Grudin on digital photography

 Robert Grudin: view from a Maui deck

The humanist Robert Grudin recently gave a talk on "Digital Technology and the Imagination," identifying five major forms of meaning applicable to digital photography:
  • Analytical: concentrating on visual details that form part of a larger whole
  • Graphic: Capturing a vivid experience in a single moment in time
  • Elemental: Expressing what's distinctive about an object or living thing
  • Narrative: Implying that the subject is involved in a story
  • Allusive: Conveying a sense of the symbolic that refers to other topics.
A photograph can have more than one of these attributes, he added. Grudin helpfully put an illustrated summary of his lecture on the web. It includes some practical suggestions about how to realize them with a digital camera. (He uses what he called a "bridge" camera that is in between a point-and-shoot and an SLR in cost and features.)

Comments

  1. Anonymous3/10/2011

    John- I came upon your blog (and blogpire, that's blog-empire, hold on a sec...ok, I got copyright on that) and wow. I never read your writing before.
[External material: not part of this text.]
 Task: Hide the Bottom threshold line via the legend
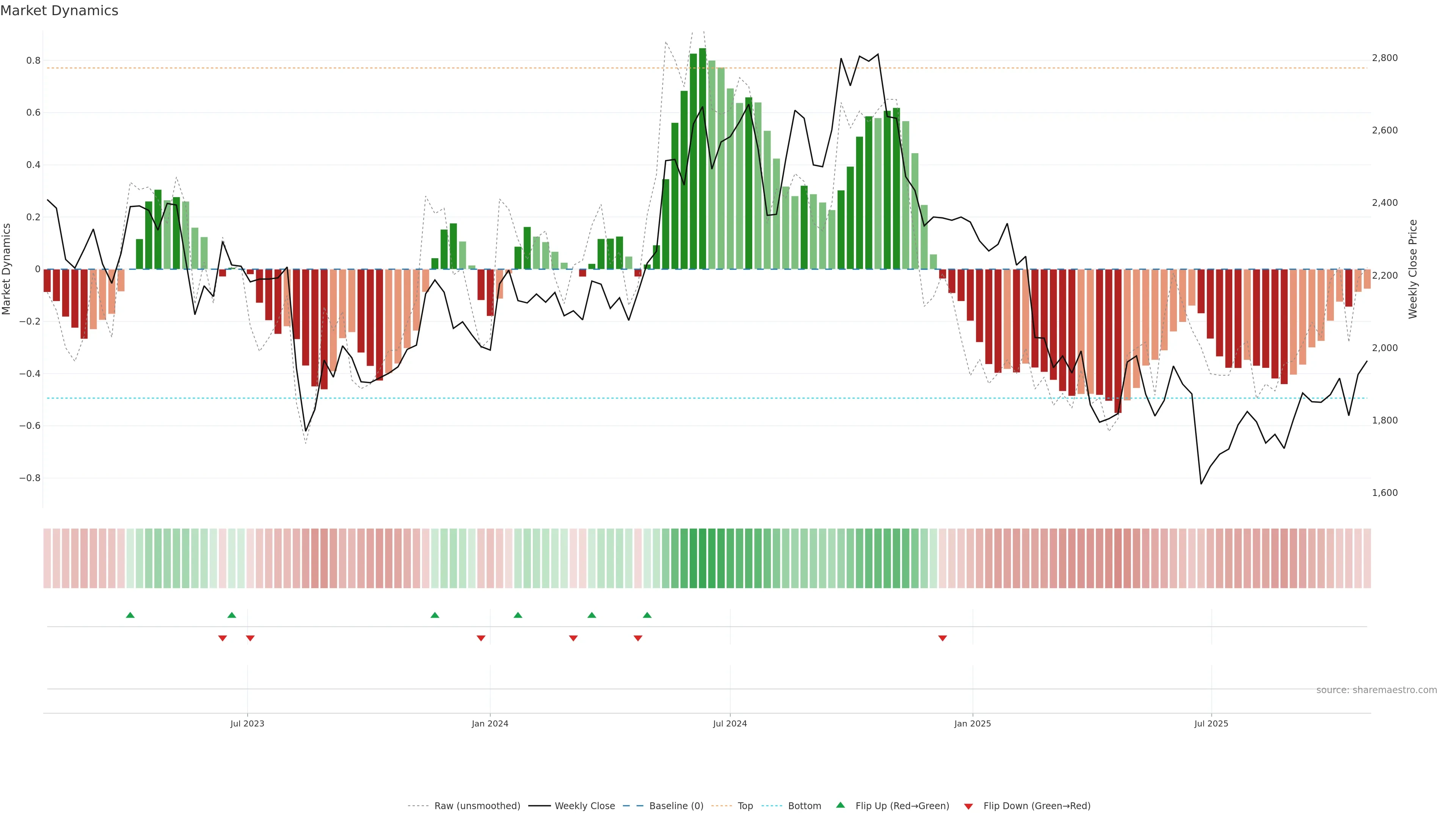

You seem more sincerely enthralled with living through this "old v. new media" age than most who write on the subject. (Most are quite flippant and morose on the subject, come to think of it.)

    As with most blogs I find (and find to like), I just spent too much time devouring posts. That's how I eat crab, too - I spend a long time building a pile, as big a pile as possible, a hoarders pile, and then devour away. But you writers, of course, do the pile building for me.

    thank you, I look forward to more (but the piles will be smaller now...drat...). j burger.